2. Develop a sophisticated password strategy

Oftentimes, passwords are too simple. With access to fairly simple technologies, hackers can take encrypted passwords and crack them through the use of “brute forcing,” a process that involves overpowering the computer’s defenses through repetition.

You can create a better strategy by requiring employees to create passwords with combinations of symbols, uppercase and lowercase letters, and numbers. You should also update passwords regularly, at least once every four or five weeks.

3. Back up your data

A secure backup plan is a must. Many cybercriminals use a tactic called “cyber blackmail.” Much like what happened with WannaCry, cyber blackmail is when hackers seize valuable data and hold it hostage, requiring payment to return it. You can overcome this vulnerability by storing data in multiple locations and on different media. Specialized cloud-based backup services are an ideal way to secure large amounts of data.

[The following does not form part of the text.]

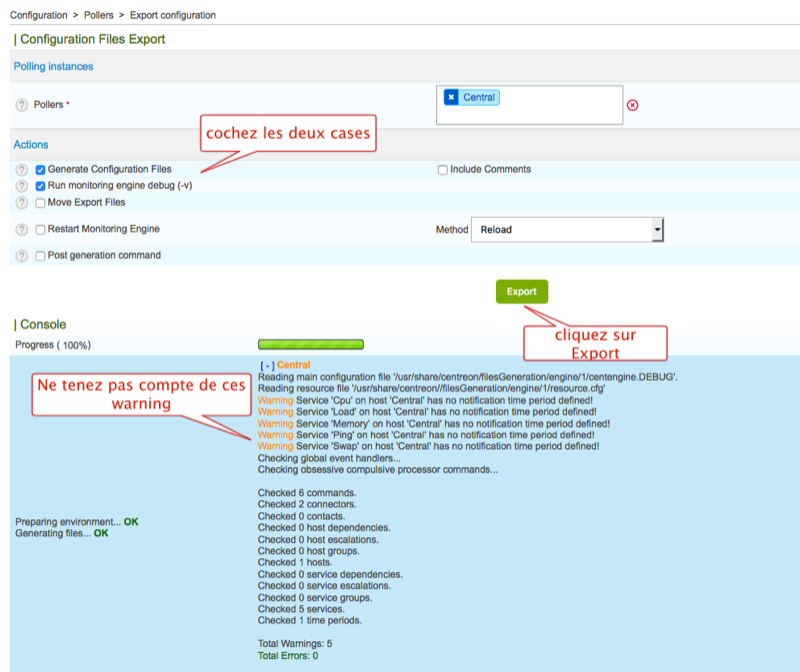Click help icon beside Pollers field
The image size is (800, 672).
click(22, 105)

4. Be aware of threats from company insiders.

Roughly 55 percent of cyberattacks are carried out by company insiders. Therefore, it is critical to strengthen company protocol. Increasing authorization requirements and closely monitoring employees with access to secured data can help prevent data leaks.

Bottom Line:

Don’t wait for a cyberattack to happen to you. Start developing your cybersecurity strategy now. If your business isn’t prepared for an attack, you could end up losing hundreds of thousands of dollars trying to recover. Mind the above tips and take action to develop a strategy that works for your business.